Maguire, Voorhis & Wells, of Orlando, for appellee.

BUFORD Justice.

The appeal brings for review a final decree of divorce and dismissing appellant's cross-bill.

The record presented here consists of approximately two thousand typewritten pages, about ninety per cent of which concerns matters occurring prior to December 13, 1935, when a final decree was entered in the Supreme Court of the District of Columbia in the following language:

'Final Decree

'This cause coming on to be heard at this term of court, and it appearing that the parties have become reconciled, and upon consideration thereof, it is by the Court this 13th day of December, 1935, adjudged, ordered and decreed that this cause be and the same is hereby dismissed; and it is further adjudged, ordered and decreed that upon consent of the parties hereto Rudolph H. Yeatman be and he is hereby awarded a fee in the sum of Seven Hundred and Fifty ($750.00) Dollars as counsel fee for the plaintiff herein.

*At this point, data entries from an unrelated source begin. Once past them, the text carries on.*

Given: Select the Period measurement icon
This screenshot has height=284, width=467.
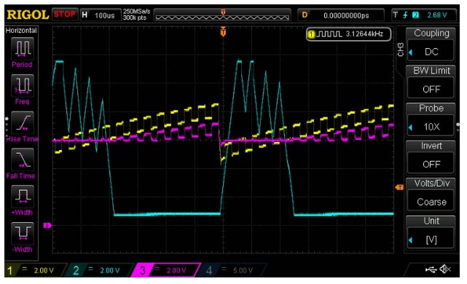Looking at the screenshot, I should (x=23, y=49).
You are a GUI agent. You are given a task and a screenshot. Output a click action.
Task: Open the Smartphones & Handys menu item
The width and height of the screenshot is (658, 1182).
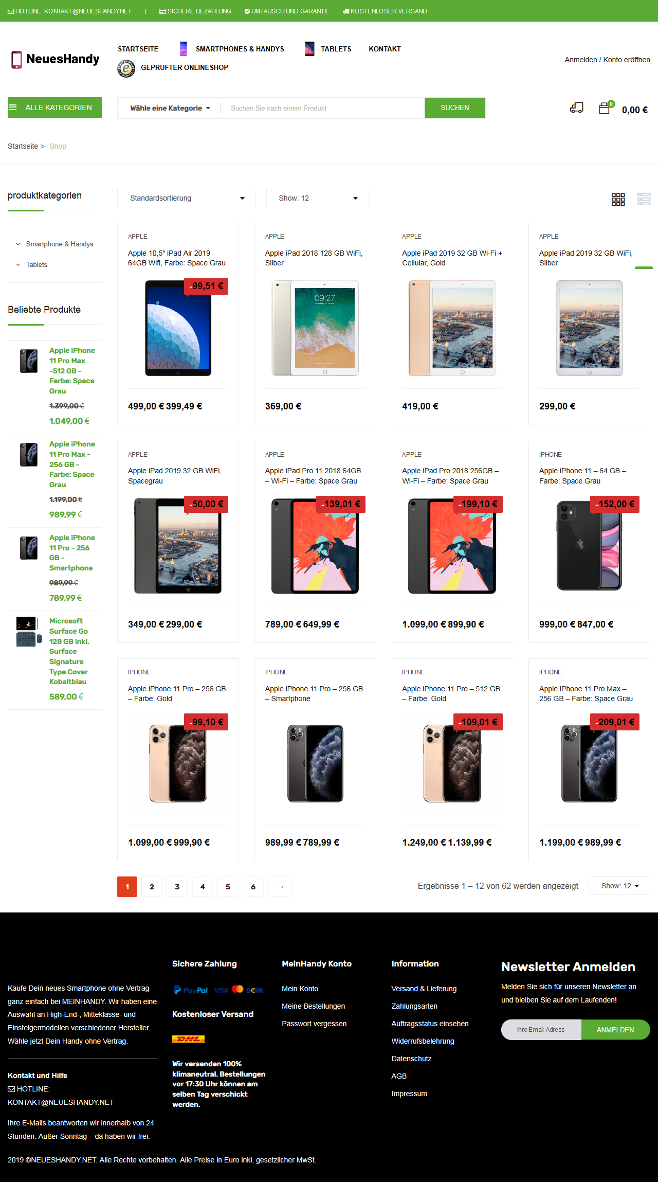(240, 49)
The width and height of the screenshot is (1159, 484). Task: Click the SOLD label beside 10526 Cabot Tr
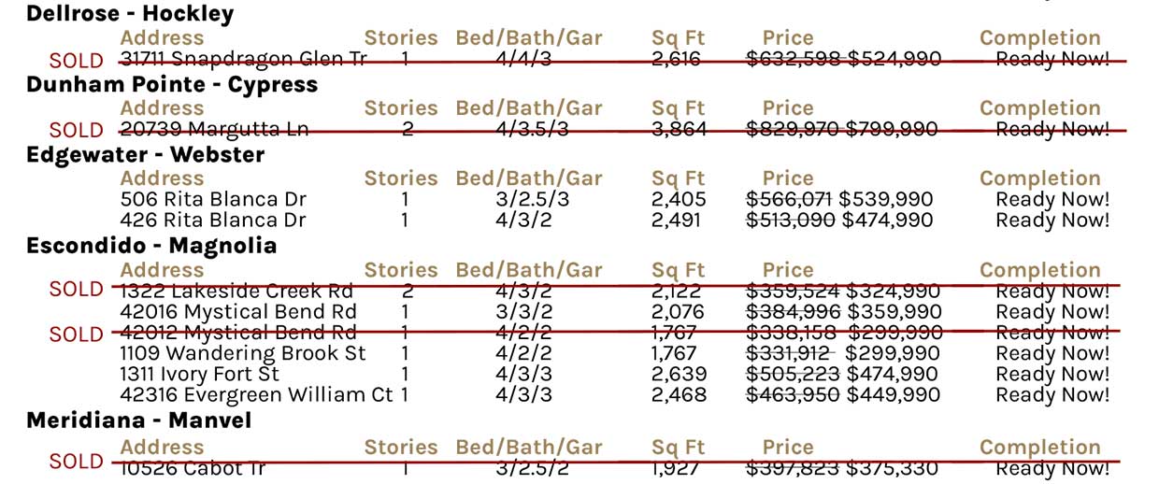coord(77,462)
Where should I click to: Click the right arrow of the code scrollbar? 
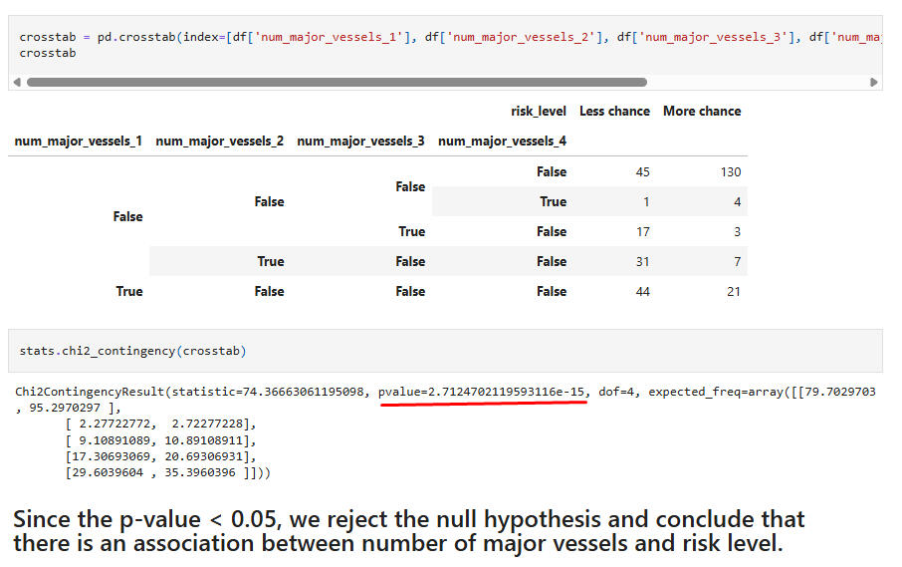[874, 82]
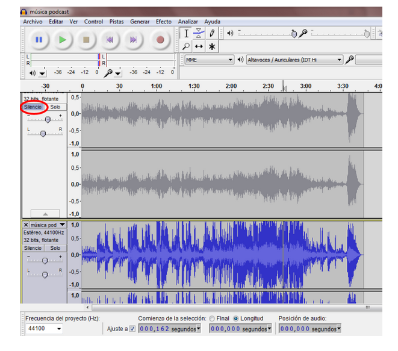
Task: Pick the Draw pencil tool
Action: 212,34
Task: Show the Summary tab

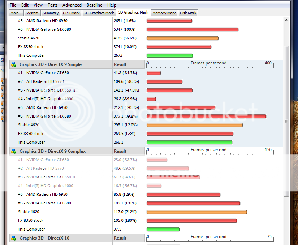Action: point(51,13)
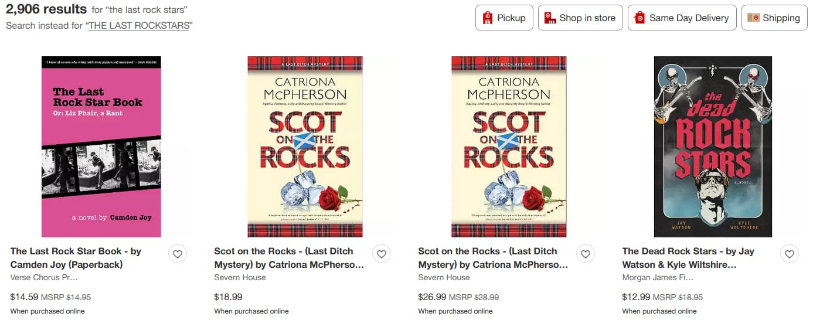Screen dimensions: 813x320
Task: Open the $18.99 Scot on the Rocks title
Action: [x=289, y=258]
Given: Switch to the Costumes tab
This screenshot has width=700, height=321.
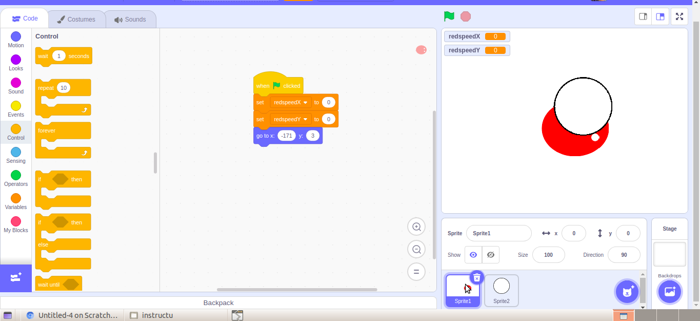Looking at the screenshot, I should (76, 18).
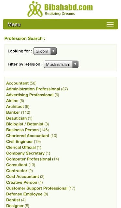Open Chartered Accountant results
The image size is (121, 208).
[x=28, y=136]
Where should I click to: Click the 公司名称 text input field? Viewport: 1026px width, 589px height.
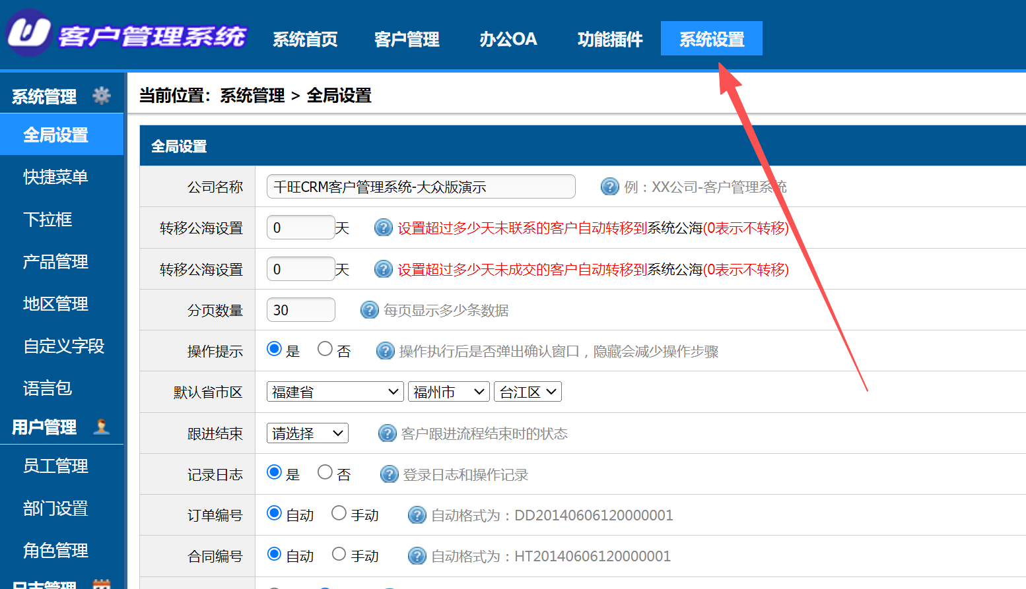[421, 187]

'Jesse C. Adkins, Justice.

'Consented to:

'R. H. Yeatman,

'Attorney for Plaintiff.

'James A. O'Shea,

'J. H. Burnett

'Attorney for Defendant.'

By the entry of this decree parties thereto were estopped to plead or prove as grounds for divorce anything known to them at that time which had transpired prior thereto unless after that date the conduct of the opposing party was such as to revive the cause or causes of action which existed and was known to the parties prior to that time.

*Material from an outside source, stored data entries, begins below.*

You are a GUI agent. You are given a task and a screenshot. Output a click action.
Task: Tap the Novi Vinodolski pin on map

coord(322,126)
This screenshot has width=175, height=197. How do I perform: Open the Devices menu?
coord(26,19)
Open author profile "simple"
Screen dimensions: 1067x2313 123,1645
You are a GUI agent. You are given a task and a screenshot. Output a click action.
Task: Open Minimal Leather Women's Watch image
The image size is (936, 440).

The record shows that in the suit in which the decree, supra, was entered the appellant here was plaintiff and sued for divorce mensa et thoro and for suit money and alimony and also to restrain the defendant, the appellee here, from prosecuting or attempting to prosecute a suit for divorce which he had instituted in Hillsborough County, Florida, and from prosecuting or attempting to prosecute any actions for divorce, limited or absolute, against the plaintiff in any State or Country. The defendant had answered in that suit and, amongst other things, he averred that, 'And he admits that he has from time to time found it necessary to go away in order to take care of the business connected therewith; that he denies that when he left the plaintiff on the 19th of February, 1935, he wilfully abandoned her without lawful excuse of justification; that he admits he went from Augusta to Tampa, Florida, for the purpose of attending to the business of the Show.'

So it is that whether or not E. Lawrence Phillips, the defendant in that suit, had lawful excuse or justification for separating himself from the plaintiff, Almina Dahlin Phillips, was an issue in that suit, and the alleged misconduct of the wife prior to the institution of that suit which was filed on March 15, 1935, was an issue subject to determination in that suit.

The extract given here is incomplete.